■ **Directive**
Lay out as a numbered list the lines of the entries below, from the line with "Task: Click the 确定 confirm button" to the line with "Action: pos(62,13)", including both of those lines and leaving out any blank lines.

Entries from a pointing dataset
## Start

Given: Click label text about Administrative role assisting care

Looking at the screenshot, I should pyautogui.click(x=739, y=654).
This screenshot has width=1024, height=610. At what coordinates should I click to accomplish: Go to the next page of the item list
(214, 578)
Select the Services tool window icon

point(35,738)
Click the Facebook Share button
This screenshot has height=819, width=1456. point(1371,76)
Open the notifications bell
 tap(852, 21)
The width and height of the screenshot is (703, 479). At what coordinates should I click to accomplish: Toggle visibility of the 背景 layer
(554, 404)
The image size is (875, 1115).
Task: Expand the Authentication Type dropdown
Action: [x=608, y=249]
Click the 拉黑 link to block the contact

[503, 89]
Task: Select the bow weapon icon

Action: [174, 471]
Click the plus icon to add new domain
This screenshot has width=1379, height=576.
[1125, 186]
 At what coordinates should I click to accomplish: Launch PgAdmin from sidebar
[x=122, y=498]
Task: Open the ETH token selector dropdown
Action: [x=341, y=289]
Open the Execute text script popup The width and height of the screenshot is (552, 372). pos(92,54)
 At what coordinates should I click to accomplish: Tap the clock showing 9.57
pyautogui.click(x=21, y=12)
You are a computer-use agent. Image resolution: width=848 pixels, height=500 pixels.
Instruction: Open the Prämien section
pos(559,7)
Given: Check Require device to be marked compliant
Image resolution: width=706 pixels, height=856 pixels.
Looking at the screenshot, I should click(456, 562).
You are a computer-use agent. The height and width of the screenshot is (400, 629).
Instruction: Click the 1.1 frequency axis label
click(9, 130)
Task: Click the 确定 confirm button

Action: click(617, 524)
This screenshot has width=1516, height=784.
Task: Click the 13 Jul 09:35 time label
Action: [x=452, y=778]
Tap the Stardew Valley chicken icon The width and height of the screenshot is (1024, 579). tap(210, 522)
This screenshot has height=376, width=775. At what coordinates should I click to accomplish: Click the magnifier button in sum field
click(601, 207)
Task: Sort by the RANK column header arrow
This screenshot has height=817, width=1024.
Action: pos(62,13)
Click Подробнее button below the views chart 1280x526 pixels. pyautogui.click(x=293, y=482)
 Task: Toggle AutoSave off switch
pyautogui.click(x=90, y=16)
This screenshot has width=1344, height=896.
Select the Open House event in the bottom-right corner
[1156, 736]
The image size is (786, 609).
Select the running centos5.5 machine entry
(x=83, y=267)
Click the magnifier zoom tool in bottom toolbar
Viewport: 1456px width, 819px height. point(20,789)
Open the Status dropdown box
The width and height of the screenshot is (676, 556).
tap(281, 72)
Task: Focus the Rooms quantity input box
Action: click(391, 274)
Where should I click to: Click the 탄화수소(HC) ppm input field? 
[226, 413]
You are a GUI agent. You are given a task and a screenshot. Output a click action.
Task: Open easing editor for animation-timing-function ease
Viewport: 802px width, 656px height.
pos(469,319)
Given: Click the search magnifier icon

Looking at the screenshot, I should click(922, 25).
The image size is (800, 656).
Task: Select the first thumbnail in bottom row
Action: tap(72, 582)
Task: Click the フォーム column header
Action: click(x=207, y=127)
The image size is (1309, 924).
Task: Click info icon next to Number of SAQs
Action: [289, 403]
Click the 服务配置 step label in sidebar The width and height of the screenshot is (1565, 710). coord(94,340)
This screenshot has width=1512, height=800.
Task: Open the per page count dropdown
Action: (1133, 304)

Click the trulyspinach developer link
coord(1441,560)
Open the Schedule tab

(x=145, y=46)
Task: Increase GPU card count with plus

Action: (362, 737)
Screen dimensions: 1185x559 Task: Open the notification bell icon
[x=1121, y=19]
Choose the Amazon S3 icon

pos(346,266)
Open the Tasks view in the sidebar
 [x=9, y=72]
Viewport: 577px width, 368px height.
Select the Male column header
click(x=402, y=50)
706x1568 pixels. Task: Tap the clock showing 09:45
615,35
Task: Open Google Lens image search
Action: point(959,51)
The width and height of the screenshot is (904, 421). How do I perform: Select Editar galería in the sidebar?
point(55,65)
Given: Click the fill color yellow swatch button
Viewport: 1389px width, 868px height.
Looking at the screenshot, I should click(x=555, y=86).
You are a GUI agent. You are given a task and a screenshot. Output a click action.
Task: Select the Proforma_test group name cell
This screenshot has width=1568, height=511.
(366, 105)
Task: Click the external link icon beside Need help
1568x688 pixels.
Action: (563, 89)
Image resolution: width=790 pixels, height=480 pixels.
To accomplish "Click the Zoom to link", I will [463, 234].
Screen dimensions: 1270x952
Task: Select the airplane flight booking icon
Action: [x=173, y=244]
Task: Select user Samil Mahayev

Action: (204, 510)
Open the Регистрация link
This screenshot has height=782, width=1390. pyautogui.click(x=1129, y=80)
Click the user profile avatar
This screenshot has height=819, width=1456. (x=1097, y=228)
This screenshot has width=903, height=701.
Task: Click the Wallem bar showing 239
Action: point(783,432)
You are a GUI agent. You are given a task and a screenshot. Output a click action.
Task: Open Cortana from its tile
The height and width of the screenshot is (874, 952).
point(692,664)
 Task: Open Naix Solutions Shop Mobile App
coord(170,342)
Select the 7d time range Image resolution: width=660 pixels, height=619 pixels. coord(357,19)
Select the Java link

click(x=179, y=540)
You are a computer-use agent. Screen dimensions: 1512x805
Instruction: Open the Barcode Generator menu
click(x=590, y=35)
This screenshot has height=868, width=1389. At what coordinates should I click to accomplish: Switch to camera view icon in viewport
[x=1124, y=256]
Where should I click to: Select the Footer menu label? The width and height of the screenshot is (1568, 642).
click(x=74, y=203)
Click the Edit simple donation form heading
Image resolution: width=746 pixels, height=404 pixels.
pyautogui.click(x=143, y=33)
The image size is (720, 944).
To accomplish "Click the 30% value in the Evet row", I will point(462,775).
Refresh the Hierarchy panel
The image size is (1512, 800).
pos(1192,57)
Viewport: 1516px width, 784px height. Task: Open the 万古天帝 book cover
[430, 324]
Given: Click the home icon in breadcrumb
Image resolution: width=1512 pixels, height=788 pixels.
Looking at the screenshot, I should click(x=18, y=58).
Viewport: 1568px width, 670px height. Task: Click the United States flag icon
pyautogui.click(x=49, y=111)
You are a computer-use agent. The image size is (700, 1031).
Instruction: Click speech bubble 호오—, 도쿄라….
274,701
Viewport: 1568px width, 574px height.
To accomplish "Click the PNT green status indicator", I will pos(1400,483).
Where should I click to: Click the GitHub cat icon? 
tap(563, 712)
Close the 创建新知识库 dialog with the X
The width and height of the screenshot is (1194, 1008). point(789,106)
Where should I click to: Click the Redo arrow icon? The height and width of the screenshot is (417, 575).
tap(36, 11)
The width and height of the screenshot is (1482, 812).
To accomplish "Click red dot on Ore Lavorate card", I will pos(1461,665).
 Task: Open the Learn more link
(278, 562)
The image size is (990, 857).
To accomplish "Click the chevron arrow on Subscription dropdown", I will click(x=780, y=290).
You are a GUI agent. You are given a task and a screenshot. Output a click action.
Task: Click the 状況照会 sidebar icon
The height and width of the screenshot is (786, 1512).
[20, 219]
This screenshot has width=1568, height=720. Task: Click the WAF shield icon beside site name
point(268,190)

## End

■ **Answer to this problem**
1. Task: Click the 确定 confirm button
2. Action: click(617, 524)
3. This screenshot has width=1516, height=784.
4. Task: Click the 13 Jul 09:35 time label
5. Action: [x=452, y=778]
6. Tap the Stardew Valley chicken icon The width and height of the screenshot is (1024, 579). tap(210, 522)
7. This screenshot has height=376, width=775. At what coordinates should I click to accomplish: Click the magnifier button in sum field
8. click(601, 207)
9. Task: Sort by the RANK column header arrow
10. This screenshot has height=817, width=1024.
11. Action: pos(62,13)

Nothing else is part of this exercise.